ASSIGNMENT.
Find and return every line of the data that contains the word "will".

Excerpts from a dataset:
>>>
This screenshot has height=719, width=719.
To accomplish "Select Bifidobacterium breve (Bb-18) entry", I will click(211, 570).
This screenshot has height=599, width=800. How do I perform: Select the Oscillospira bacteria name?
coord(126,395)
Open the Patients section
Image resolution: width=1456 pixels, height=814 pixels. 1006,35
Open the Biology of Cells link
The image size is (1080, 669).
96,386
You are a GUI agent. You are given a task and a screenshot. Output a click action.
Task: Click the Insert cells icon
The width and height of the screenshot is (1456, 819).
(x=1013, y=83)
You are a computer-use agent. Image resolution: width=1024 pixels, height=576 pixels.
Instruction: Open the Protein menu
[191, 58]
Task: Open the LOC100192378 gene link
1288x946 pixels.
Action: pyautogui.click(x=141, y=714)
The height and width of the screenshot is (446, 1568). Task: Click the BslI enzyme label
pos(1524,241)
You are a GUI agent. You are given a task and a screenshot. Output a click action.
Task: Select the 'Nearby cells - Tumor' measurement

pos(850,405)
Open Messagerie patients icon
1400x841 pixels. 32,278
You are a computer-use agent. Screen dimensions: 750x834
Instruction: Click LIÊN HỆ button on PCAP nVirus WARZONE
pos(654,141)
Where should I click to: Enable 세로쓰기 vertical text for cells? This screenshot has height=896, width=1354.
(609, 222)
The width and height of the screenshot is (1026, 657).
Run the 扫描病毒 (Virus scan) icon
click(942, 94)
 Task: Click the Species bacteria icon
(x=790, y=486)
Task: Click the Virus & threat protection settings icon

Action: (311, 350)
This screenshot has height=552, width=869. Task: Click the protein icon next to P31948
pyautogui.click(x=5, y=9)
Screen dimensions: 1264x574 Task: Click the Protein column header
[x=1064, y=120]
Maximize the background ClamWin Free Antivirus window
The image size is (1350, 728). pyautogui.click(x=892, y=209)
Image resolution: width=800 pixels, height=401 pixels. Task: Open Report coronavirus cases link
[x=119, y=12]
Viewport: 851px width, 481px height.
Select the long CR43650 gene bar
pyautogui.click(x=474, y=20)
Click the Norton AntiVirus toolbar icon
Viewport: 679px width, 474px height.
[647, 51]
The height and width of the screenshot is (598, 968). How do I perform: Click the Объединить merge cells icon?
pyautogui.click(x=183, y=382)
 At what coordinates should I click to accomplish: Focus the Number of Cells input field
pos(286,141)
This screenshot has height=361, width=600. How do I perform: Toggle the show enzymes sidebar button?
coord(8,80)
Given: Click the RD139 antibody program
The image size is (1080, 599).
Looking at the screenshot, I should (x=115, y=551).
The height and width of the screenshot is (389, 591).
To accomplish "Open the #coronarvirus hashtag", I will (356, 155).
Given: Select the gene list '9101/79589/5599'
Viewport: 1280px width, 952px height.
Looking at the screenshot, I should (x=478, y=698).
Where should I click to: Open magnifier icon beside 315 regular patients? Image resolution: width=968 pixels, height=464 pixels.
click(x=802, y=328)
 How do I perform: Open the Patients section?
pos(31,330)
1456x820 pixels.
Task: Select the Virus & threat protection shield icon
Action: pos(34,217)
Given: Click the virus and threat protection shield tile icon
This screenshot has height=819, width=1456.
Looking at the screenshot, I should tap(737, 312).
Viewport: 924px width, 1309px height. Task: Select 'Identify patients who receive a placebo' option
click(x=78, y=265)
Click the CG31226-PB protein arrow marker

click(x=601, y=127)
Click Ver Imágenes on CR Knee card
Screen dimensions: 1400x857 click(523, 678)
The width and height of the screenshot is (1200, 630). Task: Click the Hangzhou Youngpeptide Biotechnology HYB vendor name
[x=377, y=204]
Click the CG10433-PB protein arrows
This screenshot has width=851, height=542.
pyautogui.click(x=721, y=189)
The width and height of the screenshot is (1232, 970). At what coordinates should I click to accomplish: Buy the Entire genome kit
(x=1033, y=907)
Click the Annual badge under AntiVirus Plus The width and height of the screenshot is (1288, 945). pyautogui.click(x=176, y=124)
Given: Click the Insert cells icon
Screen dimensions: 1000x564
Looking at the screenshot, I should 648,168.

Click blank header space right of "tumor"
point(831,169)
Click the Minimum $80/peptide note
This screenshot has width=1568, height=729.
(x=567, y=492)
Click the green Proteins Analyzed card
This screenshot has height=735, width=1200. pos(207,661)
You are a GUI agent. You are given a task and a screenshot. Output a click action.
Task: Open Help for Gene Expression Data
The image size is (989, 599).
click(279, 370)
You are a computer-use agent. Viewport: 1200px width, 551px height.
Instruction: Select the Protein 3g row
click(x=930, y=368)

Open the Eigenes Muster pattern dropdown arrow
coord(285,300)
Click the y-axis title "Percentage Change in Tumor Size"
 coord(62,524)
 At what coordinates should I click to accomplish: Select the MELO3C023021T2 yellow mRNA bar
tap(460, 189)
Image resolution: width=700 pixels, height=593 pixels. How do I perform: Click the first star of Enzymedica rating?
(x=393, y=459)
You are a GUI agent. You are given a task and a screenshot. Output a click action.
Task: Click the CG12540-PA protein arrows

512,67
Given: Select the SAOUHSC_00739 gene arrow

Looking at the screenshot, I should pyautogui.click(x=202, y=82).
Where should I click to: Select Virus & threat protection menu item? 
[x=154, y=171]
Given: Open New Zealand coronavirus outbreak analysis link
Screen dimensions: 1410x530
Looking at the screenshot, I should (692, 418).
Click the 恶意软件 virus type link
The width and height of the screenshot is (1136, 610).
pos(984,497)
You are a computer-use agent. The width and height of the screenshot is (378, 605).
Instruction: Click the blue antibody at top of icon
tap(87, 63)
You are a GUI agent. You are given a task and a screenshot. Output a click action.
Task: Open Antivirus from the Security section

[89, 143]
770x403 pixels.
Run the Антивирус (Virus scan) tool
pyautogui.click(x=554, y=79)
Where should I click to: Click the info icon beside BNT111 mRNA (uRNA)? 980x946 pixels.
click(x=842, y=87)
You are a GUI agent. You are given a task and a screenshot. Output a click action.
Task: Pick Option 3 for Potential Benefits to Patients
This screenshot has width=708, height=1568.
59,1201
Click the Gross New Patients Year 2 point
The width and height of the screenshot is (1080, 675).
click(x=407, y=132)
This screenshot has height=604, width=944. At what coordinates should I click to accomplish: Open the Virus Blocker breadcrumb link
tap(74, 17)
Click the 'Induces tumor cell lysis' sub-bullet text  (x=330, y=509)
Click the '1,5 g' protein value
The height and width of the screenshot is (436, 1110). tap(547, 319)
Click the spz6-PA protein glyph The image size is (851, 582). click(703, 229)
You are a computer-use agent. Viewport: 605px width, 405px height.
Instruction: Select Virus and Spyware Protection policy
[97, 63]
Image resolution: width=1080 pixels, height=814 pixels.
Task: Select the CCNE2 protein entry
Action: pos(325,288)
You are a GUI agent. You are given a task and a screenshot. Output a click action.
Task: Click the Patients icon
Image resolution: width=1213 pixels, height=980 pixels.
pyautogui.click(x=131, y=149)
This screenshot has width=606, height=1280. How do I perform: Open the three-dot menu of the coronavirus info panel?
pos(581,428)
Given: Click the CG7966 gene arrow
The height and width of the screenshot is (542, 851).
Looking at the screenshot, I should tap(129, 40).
<<<
EXERCISE RESULT.
To accomplish "Select Bifidobacterium breve (Bb-18) entry", I will click(211, 570).
To accomplish "Open the #coronarvirus hashtag", I will (356, 155).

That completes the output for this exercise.